*SHORT EXERCISE*.
Count the lines in the rows below that include the string "Image". Reply with only that number.

Data listing:

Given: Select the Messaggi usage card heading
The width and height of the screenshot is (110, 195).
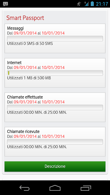Looking at the screenshot, I should click(15, 28).
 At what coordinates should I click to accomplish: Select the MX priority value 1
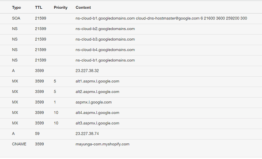[x=55, y=102]
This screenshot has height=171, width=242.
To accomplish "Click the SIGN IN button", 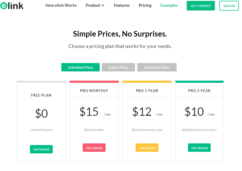I will (229, 6).
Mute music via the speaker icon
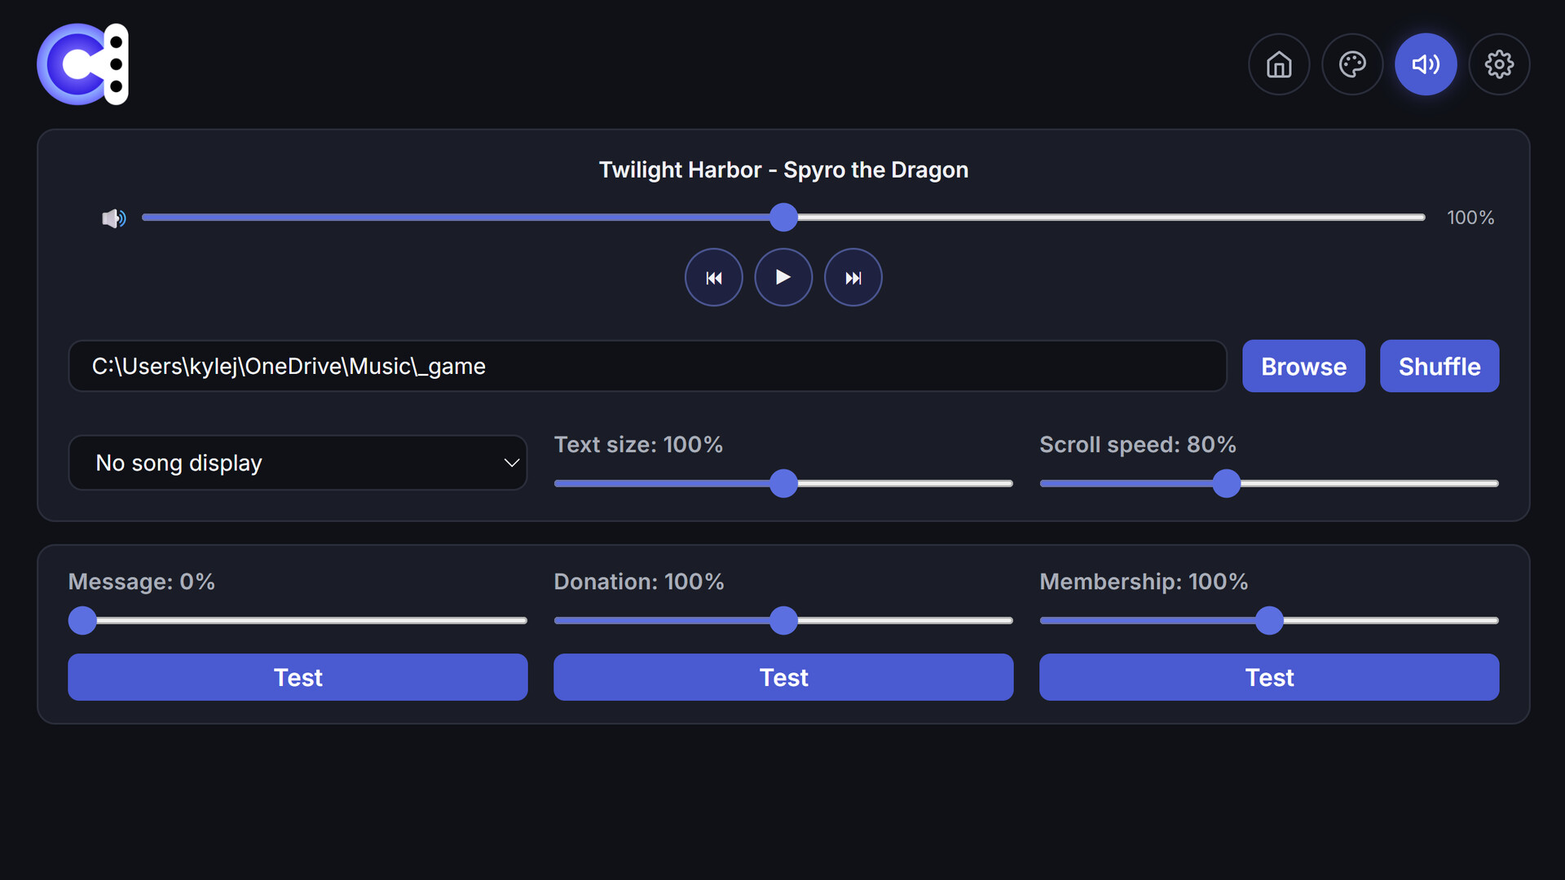1565x880 pixels. tap(113, 218)
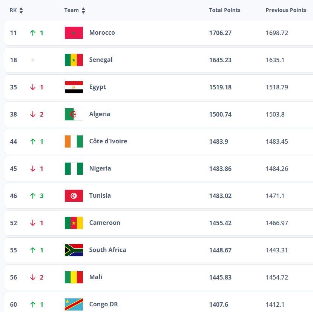The height and width of the screenshot is (312, 313).
Task: Click the Algeria flag icon
Action: pos(74,114)
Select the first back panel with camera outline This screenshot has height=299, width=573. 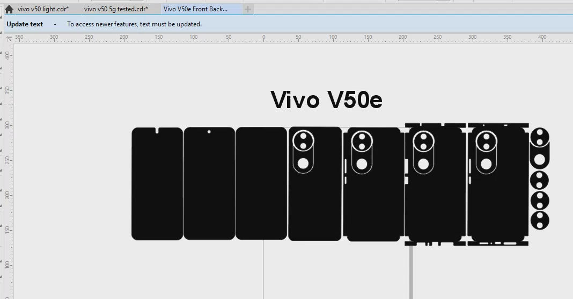tap(315, 204)
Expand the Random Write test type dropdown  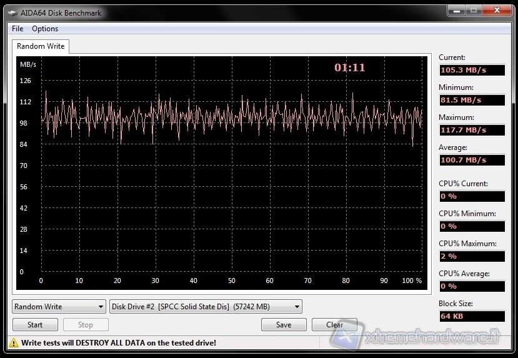click(59, 307)
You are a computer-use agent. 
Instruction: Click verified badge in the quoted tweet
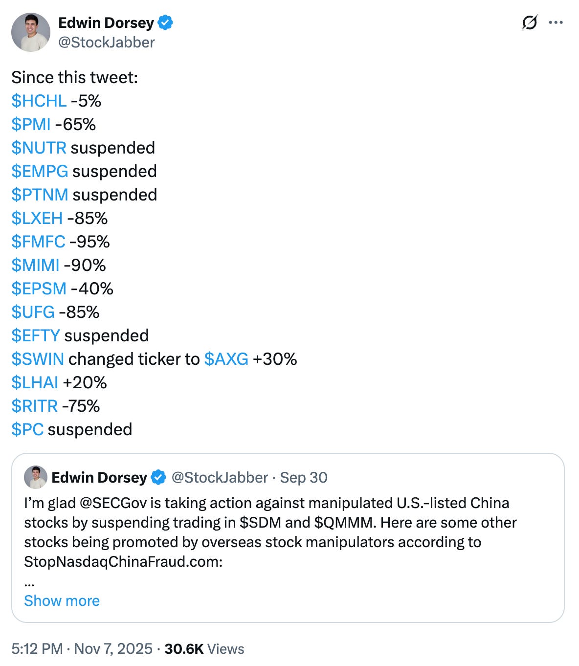click(158, 477)
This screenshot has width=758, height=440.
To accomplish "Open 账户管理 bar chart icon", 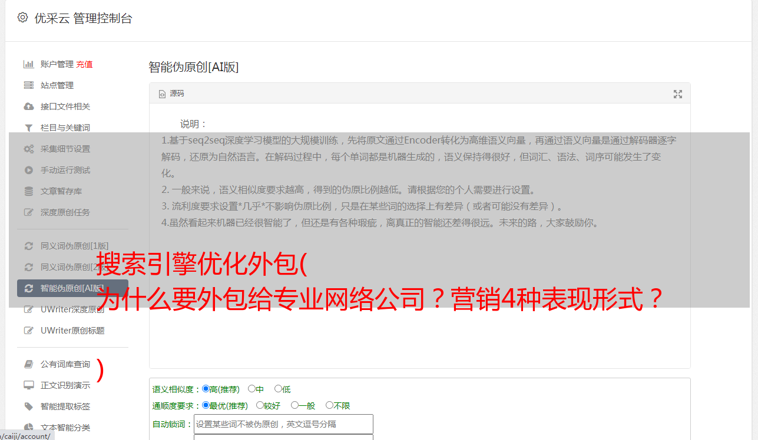I will (28, 64).
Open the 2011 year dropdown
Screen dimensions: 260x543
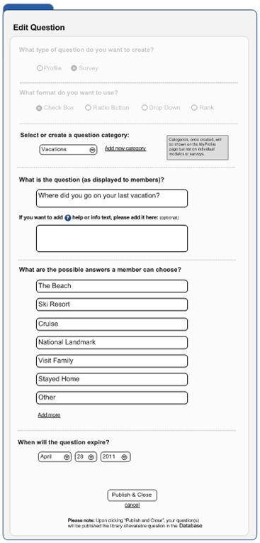[x=115, y=457]
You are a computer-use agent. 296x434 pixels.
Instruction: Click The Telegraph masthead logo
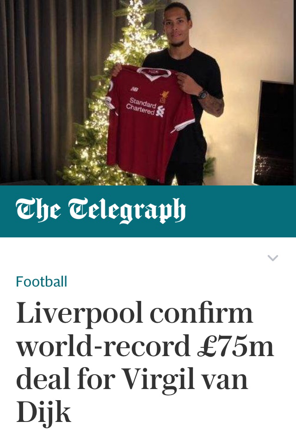coord(100,210)
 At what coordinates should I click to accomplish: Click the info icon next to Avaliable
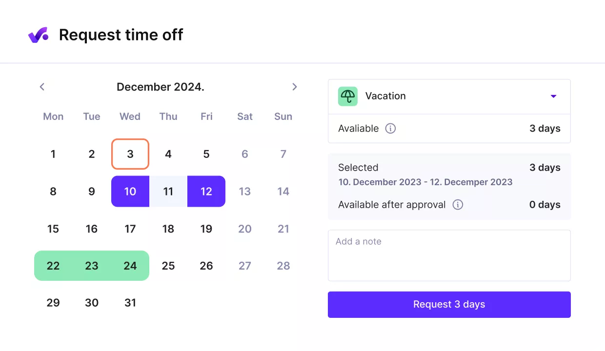point(390,128)
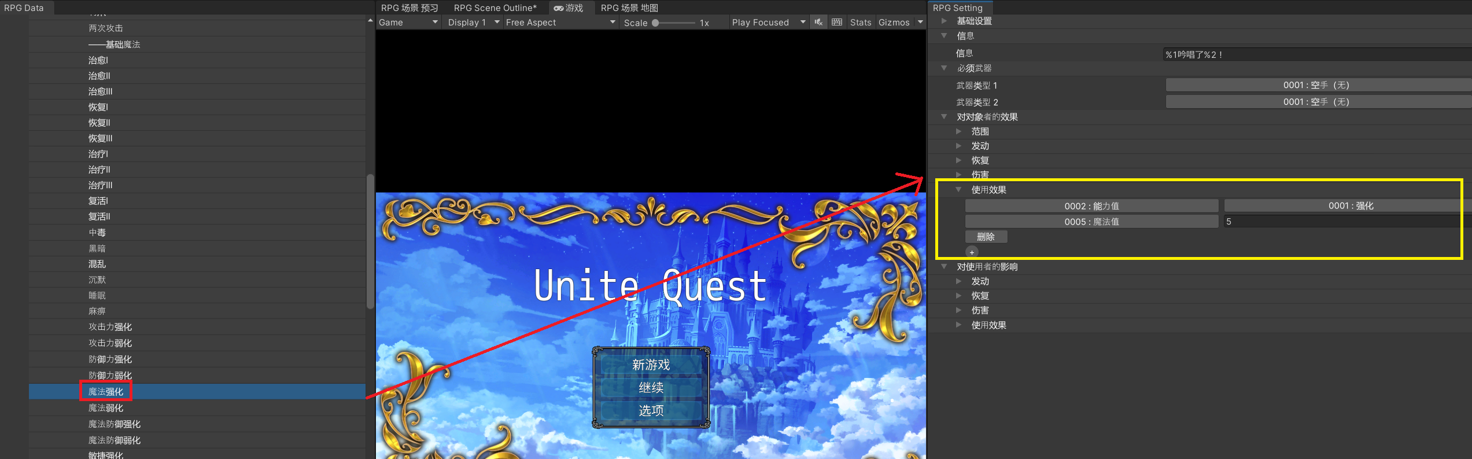Click the 信息 message text field
The width and height of the screenshot is (1472, 459).
pyautogui.click(x=1316, y=54)
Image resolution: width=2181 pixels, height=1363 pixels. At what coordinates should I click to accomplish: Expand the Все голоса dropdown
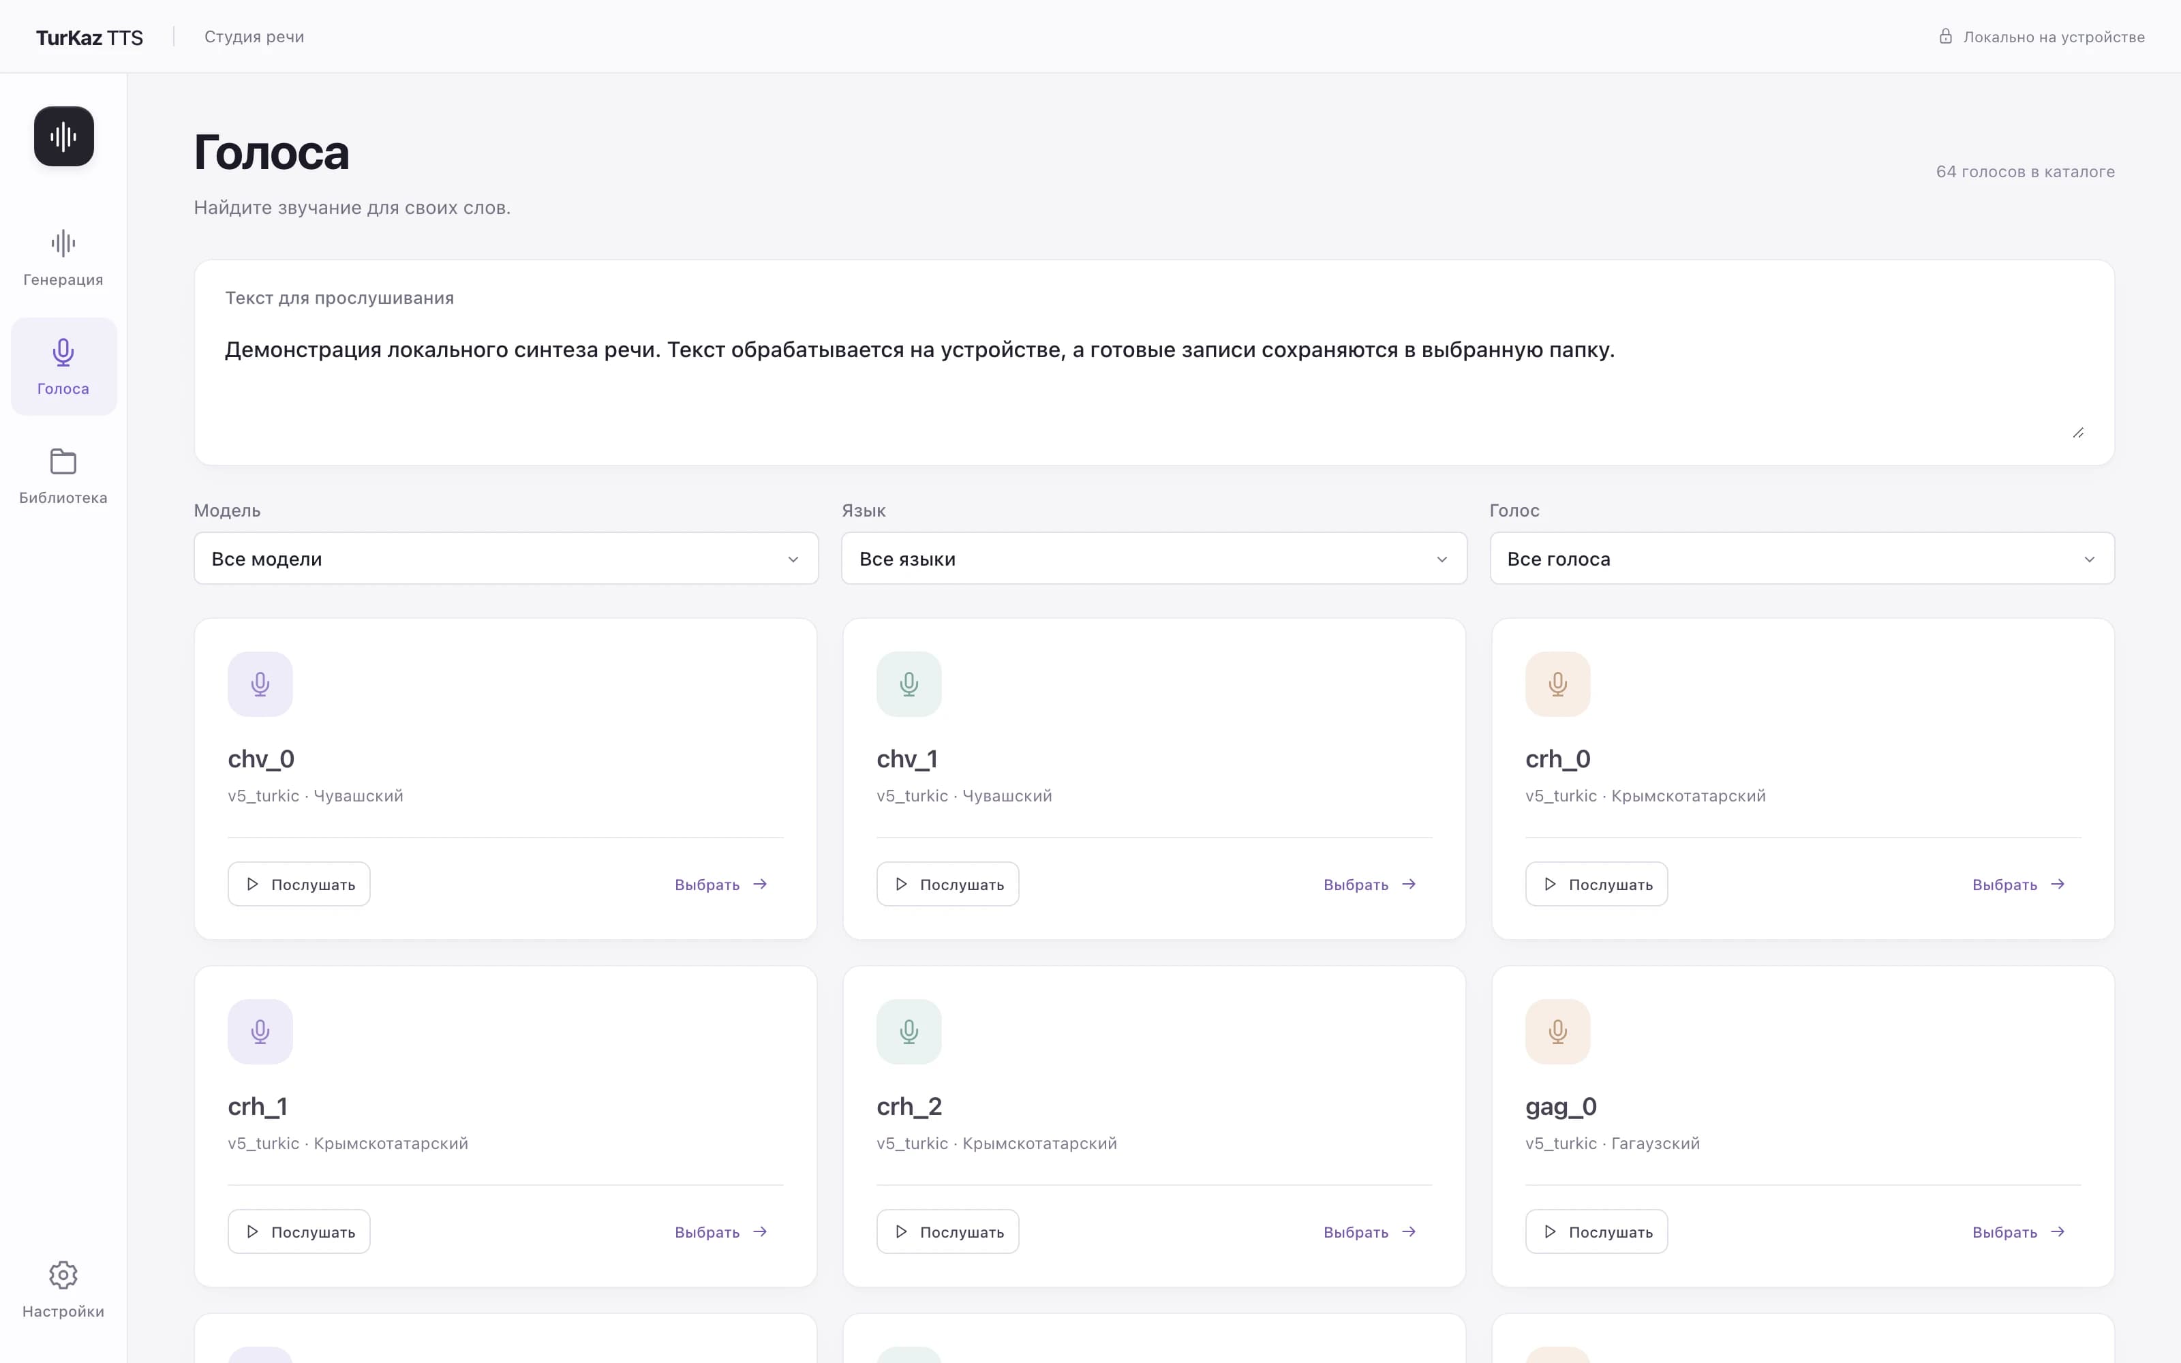coord(1802,558)
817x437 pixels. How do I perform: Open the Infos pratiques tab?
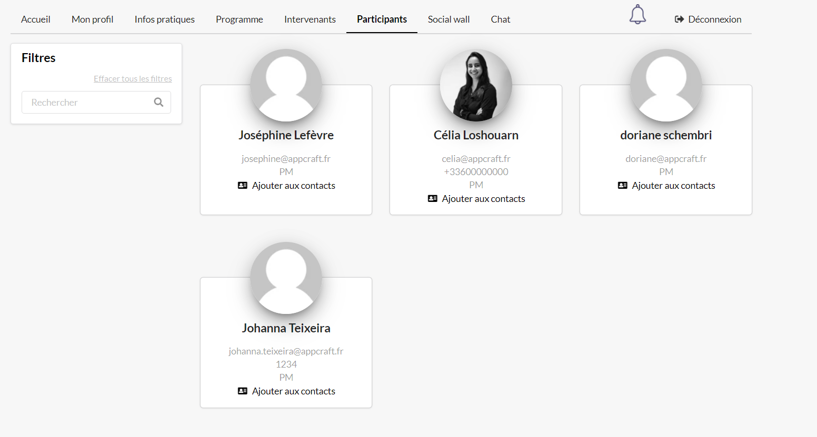[x=164, y=19]
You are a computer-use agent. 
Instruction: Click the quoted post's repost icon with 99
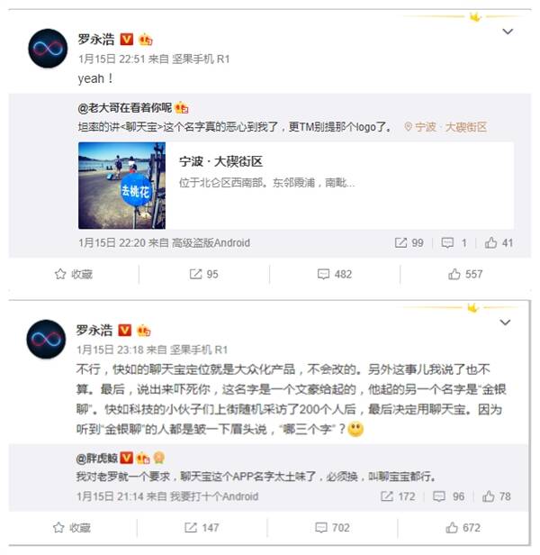pyautogui.click(x=410, y=243)
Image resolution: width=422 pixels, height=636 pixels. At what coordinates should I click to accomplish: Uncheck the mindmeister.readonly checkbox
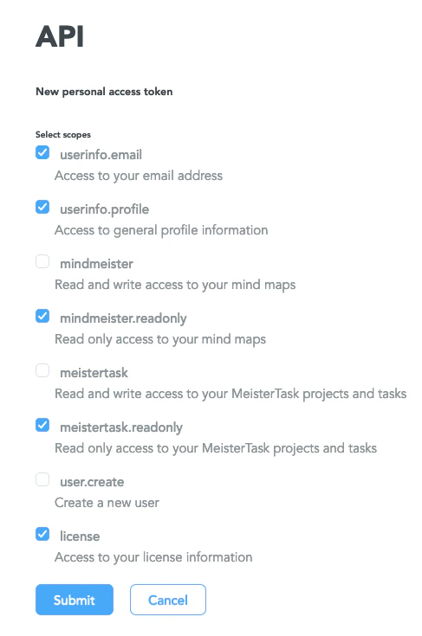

*SOLVED PROBLEM*.
2